La piramide delle pensioni
Ironia della sorte, il Paese che agevola i pensionati stranieri a scapito dei cervelli in fuga desiderosi di tornare in Italia è anche quello che ai suoi giovani d’oggi regala due problematiche. Da un lato, un mercato del lavoro in leggera crescita in termini di dinamismo ma ancora carente sul tema delle retribuzioni, dunque della sicurezza. Dall’altro, un sistema previdenziale sull’orlo del collasso da qui a una generazione. Per salvare il quale si alimenta il divario intergenerazionale sulle pensioni. Stabilendo una piramide sociale per gli anni a venire.
In testa, gli iper tutelati che hanno avuto una buona parte della carriera, se non tutta, col sistema retributivo. A seguire in seconda fascia, coloro che mediamente hanno accumulato redditi più alti prima della crisi finanziaria. In terza e quarta fila, i giovani di oggi e gli esclusi dell’attuale mercato del lavoro. Per cui la carriera professionale si preannuncia una scalata continua. Senza prospettive.
I giovani d’oggi al tema previdenziale pensano eccome. “L’Osservatorio Mefop-Luiss di Mauro Marè a metà settembre di quest’anno ha pubblicato un report che evidenzia un dato tragico: il 44% dei giovani under 35 ritiene di non poter avere una pensione adeguata”, spiega a True-News.it Mattia Angeleri. Nato a Torino nel 1995 Angeleri è avvocato e co-fondatore di 20e30 A.P.S., un’associazione dedicata al coinvolgimento politico e sociale della generazione Z.

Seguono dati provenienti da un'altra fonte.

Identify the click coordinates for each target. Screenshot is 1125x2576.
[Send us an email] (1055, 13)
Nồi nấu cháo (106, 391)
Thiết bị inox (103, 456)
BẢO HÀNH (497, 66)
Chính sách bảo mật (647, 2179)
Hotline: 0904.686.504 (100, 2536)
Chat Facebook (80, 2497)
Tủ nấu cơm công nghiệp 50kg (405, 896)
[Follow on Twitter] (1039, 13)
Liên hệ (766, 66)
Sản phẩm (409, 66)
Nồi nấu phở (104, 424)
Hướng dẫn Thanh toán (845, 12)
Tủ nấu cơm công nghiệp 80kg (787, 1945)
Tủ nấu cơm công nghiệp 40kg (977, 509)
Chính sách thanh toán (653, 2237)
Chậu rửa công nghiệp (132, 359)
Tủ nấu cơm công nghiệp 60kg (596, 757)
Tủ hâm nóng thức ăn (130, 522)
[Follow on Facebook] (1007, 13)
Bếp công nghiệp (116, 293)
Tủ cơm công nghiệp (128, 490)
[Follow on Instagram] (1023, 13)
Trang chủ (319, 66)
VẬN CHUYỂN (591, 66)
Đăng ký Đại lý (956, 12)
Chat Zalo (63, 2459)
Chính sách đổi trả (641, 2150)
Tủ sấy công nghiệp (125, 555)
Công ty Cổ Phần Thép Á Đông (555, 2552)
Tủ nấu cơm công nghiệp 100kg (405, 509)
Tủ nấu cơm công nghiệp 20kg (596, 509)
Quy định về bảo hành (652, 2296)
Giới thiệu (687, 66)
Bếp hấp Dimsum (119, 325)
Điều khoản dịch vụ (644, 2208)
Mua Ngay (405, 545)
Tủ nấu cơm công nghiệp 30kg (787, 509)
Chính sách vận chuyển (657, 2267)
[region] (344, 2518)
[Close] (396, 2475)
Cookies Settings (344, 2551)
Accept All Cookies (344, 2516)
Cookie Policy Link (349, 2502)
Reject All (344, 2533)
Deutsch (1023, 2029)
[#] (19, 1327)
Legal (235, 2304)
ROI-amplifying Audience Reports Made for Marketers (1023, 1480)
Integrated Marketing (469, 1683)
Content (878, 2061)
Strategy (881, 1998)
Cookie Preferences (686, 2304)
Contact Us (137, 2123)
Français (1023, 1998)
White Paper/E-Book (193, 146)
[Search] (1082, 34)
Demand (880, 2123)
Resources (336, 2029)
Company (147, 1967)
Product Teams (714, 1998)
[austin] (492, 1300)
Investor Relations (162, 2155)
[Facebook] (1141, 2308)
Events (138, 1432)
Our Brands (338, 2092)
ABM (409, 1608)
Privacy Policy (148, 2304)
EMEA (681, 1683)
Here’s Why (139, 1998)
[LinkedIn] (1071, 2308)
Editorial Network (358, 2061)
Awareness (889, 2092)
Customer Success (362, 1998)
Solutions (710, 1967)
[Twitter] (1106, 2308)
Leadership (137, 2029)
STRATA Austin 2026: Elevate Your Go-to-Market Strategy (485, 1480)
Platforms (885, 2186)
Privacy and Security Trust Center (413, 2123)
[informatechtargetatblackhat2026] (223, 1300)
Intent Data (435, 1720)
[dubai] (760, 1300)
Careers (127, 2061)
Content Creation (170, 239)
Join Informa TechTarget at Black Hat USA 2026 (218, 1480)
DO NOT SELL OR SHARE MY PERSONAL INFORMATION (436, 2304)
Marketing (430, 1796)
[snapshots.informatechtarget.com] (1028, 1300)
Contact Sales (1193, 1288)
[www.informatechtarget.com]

“Poca speranza di futuro” sulle pensioni e non solo
Per Angeleri la sfida è chiave. L’avvocato torinese ricorda che, secondo la ricerca Mefop-Luiss, “l’ansia per il futuro pensionistico è superiore al timore della perdita del lavoro (40% degli intervistati), al non poter acquistare una casa (23%) o al non riuscire a mantenere un figlio (17%)”. La prospettiva è importante. Giovani nati in famiglie in cui il primo welfare erano risparmi e pensioni dei nonni sono abituati a lunghe prospettive temporali. E il tema del futuro previdenziale dei giovani d’oggi è un tema caldo per la politica.
“Una classe politica che vuole dare un segnale e una speranza alla generazione 2030 non può permettersi di inasprire le barriere per l’accesso al sistema previdenziale”, sottolinea Angeleri. Il quale non ritiene che però sia possibile dire che è esclusivamente colpa di Meloni. Angeleri è cauto: “Ci tengo a precisare che da tecnico e osservatore della politica non ne faccio una questione di colore politico: i vari governi che si sono succeduti hanno dato poca speranza di futuro ai giovani e questo non fa eccezione”. Del resto, la riforma Fornero fu votata da centrodestra e centrosinistra, per fare un solo esempio chiaro. Per l’attuale governo garantire prospettive future dignitose ai giovani che si approcciano al mercato del lavoro è una sfida vitale: “Se si vuole ridurre la denatalità e la diaspora dei cervelli è necessario fornire solidità retributiva e previdenziale ai giovani”, chiosa infine Angeleri. Quella solidità che, dalla recessione dell’era della Grande Crisi sembra andarsi sgretolando passo dopo passo.